== Exercise goal ==
Every line below between the line holding "Menores de Torremolinos" and the line holding "Terra Numa (297, 1599)", inclusive, should be repeated exactly, and all other lines omitted.

== Available data ==
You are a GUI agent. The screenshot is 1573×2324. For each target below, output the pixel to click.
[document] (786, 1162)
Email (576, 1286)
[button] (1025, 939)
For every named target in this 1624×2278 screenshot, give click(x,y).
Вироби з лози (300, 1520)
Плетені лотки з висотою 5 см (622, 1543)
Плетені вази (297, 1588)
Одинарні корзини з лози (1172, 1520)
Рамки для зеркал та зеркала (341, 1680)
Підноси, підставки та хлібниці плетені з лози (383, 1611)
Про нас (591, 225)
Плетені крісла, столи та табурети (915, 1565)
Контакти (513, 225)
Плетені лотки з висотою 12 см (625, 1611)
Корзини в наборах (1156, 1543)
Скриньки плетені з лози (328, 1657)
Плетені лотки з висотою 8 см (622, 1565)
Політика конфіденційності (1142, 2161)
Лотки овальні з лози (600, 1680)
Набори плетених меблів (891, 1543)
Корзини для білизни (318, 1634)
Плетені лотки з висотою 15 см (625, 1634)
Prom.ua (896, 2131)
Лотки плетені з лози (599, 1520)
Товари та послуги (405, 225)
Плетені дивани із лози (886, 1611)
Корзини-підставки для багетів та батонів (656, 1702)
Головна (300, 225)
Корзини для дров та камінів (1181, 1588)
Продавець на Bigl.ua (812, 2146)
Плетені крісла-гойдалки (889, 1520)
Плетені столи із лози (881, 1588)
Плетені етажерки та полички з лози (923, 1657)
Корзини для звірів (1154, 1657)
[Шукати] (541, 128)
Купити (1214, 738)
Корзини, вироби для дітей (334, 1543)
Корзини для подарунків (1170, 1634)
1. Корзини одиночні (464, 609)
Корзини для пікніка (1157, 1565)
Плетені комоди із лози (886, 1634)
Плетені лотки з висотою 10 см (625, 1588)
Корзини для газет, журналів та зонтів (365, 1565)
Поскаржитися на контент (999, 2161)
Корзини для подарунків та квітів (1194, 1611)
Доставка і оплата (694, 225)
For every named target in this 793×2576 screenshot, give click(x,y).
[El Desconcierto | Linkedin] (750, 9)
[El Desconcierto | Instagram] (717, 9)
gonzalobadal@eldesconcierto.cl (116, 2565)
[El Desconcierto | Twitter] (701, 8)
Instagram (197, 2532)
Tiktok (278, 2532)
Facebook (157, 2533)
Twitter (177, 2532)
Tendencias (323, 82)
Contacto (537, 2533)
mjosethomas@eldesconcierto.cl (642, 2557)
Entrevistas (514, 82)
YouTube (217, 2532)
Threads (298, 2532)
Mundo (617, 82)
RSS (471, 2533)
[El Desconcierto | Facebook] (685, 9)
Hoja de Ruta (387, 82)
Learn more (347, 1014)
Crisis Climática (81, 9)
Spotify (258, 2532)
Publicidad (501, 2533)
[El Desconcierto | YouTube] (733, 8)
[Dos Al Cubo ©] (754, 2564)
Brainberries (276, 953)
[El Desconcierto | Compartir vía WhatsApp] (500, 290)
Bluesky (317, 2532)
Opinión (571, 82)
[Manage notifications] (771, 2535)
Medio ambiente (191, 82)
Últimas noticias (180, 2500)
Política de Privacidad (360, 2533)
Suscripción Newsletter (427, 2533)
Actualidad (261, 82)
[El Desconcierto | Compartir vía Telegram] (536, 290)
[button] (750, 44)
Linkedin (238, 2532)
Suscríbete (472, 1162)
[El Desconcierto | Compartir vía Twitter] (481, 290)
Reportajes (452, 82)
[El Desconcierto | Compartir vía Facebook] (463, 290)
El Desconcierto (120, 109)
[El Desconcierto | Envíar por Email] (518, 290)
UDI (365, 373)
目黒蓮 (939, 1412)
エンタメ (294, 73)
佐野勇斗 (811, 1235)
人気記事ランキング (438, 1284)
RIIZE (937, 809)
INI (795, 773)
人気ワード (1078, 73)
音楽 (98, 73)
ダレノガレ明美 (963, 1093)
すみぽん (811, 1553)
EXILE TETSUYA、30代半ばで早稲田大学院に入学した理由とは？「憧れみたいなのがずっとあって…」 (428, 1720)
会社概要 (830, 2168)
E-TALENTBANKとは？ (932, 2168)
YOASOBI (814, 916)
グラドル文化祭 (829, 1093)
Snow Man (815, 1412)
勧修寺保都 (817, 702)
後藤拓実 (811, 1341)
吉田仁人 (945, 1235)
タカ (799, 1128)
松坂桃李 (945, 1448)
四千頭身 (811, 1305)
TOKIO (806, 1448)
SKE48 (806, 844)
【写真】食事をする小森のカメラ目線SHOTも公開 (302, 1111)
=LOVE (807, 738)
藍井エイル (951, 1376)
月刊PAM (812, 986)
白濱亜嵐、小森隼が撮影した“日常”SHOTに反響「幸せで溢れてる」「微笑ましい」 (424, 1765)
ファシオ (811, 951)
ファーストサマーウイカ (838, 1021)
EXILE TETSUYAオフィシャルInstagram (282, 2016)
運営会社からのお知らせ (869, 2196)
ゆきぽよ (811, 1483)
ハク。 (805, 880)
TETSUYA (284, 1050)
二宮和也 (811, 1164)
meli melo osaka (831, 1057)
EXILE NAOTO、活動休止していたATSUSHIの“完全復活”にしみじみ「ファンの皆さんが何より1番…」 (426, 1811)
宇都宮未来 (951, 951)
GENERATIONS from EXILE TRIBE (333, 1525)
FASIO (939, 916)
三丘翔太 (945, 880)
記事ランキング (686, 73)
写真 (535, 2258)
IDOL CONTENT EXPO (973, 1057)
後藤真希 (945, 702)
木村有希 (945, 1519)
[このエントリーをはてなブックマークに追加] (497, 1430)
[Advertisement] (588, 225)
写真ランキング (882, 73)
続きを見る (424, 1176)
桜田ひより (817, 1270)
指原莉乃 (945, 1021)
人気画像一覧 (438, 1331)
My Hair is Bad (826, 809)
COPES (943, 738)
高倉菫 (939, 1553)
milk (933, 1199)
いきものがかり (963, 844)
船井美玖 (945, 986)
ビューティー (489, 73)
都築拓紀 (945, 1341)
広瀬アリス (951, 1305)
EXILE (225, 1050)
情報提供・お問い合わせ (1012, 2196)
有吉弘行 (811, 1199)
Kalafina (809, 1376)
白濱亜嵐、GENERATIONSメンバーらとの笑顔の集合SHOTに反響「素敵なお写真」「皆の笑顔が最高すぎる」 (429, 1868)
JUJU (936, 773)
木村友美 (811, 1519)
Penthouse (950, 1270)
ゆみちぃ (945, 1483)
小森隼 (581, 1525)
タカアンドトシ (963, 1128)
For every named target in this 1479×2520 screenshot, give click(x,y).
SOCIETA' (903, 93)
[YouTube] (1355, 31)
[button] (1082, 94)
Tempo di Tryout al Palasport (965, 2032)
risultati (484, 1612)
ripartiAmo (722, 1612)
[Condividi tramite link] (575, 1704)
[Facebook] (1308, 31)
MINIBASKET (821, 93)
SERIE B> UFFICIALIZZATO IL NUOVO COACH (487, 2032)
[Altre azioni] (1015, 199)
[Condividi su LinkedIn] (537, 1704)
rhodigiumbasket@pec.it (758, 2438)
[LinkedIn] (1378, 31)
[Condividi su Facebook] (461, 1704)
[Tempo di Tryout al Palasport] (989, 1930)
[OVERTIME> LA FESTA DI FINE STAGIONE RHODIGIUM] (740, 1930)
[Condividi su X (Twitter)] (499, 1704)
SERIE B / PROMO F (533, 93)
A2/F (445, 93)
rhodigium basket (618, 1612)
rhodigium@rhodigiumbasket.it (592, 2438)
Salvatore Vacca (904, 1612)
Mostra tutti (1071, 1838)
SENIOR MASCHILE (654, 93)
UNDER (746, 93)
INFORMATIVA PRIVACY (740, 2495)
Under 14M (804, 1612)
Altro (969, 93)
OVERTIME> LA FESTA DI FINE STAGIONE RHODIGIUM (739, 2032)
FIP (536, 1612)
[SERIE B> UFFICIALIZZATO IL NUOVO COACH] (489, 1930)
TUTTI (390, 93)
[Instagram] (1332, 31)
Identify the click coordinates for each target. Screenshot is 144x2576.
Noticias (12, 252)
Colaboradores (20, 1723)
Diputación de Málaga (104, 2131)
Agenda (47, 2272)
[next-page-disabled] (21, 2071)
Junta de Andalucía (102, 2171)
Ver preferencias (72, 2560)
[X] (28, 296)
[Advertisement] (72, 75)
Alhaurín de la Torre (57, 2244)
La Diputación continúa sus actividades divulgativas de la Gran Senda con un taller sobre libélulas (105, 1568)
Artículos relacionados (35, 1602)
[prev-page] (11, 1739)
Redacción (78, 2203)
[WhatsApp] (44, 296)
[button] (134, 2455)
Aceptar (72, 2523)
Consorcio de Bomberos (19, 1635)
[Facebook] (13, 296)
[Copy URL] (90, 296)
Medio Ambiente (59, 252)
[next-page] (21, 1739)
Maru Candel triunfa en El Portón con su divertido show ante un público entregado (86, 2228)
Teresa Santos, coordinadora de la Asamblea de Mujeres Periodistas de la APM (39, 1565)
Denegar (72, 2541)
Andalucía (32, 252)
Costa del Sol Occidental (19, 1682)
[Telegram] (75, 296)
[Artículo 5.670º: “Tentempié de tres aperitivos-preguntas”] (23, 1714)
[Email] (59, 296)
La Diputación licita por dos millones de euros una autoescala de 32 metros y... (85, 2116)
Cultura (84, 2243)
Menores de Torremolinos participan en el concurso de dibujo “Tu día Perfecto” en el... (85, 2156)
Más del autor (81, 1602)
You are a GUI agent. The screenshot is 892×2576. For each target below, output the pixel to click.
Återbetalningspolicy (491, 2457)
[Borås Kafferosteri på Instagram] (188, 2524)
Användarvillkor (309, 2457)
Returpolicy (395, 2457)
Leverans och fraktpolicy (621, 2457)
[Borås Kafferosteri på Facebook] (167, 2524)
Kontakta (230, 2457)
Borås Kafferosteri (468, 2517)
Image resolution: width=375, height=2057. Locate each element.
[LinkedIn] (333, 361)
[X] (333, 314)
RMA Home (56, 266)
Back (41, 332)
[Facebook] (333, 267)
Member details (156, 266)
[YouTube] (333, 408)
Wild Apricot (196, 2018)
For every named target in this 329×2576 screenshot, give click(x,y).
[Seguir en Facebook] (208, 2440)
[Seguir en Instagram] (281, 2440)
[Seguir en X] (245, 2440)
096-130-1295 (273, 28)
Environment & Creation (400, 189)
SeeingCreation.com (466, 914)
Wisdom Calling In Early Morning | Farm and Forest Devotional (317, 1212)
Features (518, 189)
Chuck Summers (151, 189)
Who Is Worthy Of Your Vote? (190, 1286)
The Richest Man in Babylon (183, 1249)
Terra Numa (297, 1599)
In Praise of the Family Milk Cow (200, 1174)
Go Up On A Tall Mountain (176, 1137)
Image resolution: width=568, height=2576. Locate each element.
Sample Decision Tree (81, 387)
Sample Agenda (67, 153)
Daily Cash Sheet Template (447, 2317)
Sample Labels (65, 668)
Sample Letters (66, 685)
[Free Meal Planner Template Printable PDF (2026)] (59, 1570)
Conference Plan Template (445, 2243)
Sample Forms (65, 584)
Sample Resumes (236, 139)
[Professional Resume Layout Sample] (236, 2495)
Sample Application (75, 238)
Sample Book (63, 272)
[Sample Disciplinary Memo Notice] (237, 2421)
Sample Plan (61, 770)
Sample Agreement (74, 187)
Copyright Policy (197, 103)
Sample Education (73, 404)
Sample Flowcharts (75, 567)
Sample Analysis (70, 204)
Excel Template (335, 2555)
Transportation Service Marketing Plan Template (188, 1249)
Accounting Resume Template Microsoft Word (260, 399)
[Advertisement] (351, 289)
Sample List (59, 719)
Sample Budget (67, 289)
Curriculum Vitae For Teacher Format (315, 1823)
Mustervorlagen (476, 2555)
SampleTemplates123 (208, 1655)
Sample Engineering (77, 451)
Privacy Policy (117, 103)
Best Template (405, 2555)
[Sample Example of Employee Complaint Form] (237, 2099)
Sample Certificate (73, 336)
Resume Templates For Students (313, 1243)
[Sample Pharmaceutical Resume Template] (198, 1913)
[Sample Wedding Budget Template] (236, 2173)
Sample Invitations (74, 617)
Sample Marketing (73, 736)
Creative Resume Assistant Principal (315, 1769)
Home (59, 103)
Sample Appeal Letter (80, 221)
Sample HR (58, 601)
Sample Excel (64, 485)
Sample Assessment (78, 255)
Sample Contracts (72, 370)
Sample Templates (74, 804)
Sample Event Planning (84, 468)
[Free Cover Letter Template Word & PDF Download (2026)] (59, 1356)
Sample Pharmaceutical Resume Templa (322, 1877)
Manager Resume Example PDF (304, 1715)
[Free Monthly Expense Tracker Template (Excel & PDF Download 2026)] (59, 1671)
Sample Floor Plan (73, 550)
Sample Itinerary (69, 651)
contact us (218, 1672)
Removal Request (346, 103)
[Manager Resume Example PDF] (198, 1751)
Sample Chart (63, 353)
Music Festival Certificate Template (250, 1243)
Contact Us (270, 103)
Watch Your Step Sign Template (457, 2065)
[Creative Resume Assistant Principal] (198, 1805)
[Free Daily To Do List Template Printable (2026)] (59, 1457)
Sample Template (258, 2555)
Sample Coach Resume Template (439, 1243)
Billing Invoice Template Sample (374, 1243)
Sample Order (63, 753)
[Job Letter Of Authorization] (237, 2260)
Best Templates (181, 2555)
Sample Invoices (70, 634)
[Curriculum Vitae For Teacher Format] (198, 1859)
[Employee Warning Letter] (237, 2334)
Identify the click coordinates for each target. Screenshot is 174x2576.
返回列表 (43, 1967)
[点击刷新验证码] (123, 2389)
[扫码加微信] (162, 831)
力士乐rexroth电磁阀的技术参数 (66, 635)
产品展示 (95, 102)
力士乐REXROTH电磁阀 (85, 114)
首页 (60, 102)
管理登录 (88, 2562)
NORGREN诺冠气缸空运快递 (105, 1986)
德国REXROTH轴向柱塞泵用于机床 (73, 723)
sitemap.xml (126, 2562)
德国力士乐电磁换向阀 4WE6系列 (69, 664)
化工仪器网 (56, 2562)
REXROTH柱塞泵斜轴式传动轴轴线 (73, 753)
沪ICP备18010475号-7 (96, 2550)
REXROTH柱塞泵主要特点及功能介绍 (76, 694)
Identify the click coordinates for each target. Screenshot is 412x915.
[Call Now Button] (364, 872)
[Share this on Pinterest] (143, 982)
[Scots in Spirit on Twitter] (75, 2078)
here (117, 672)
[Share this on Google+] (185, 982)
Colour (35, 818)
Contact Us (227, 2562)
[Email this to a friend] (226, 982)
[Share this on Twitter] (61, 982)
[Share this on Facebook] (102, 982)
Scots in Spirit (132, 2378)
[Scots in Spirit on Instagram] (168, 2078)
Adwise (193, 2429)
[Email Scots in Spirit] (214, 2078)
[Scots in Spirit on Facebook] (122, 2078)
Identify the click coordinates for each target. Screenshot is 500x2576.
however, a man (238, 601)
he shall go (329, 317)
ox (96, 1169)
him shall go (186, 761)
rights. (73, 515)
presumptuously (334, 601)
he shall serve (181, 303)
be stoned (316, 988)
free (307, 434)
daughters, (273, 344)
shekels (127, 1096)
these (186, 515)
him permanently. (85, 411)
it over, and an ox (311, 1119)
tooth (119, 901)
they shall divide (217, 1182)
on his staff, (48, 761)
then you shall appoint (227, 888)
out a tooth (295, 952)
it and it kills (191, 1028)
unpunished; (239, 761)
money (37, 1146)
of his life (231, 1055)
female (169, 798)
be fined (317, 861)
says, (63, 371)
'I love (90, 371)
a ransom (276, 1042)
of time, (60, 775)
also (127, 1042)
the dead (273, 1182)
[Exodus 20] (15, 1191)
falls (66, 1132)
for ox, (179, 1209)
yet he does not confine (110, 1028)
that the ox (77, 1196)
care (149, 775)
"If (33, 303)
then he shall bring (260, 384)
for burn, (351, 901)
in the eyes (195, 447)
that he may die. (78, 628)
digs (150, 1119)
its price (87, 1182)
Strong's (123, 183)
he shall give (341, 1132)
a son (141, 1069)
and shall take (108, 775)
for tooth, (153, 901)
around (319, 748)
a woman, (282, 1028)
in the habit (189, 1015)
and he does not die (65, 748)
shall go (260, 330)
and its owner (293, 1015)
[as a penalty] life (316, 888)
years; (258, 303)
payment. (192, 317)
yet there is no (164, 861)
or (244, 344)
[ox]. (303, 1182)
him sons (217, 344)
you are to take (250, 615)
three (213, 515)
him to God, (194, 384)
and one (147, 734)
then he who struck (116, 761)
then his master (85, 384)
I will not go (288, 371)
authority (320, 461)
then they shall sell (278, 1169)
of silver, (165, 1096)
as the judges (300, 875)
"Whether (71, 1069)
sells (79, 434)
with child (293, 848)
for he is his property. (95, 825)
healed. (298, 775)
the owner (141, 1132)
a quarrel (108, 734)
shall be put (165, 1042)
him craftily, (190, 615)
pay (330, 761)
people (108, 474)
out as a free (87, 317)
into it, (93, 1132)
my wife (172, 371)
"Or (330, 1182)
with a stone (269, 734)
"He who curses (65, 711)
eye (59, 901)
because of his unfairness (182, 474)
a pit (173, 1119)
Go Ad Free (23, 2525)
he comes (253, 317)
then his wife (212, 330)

== Exercise output ==
Menores de Torremolinos participan en el concurso de dibujo “Tu día Perfecto” en el... (85, 2156)
Más del autor (81, 1602)
You are a GUI agent. The screenshot is 892×2576. For each target below, output the pixel to click.
Återbetalningspolicy (491, 2457)
[Borås Kafferosteri på Instagram] (188, 2524)
Användarvillkor (309, 2457)
Returpolicy (395, 2457)
Leverans och fraktpolicy (621, 2457)
[Borås Kafferosteri på Facebook] (167, 2524)
Kontakta (230, 2457)
Borås Kafferosteri (468, 2517)
Image resolution: width=375, height=2057. Locate each element.
[LinkedIn] (333, 361)
[X] (333, 314)
RMA Home (56, 266)
Back (41, 332)
[Facebook] (333, 267)
Member details (156, 266)
[YouTube] (333, 408)
Wild Apricot (196, 2018)
For every named target in this 329×2576 screenshot, give click(x,y).
[Seguir en Facebook] (208, 2440)
[Seguir en Instagram] (281, 2440)
[Seguir en X] (245, 2440)
096-130-1295 (273, 28)
Environment & Creation (400, 189)
SeeingCreation.com (466, 914)
Wisdom Calling In Early Morning | Farm and Forest Devotional (317, 1212)
Features (518, 189)
Chuck Summers (151, 189)
Who Is Worthy Of Your Vote? (190, 1286)
The Richest Man in Babylon (183, 1249)
Terra Numa (297, 1599)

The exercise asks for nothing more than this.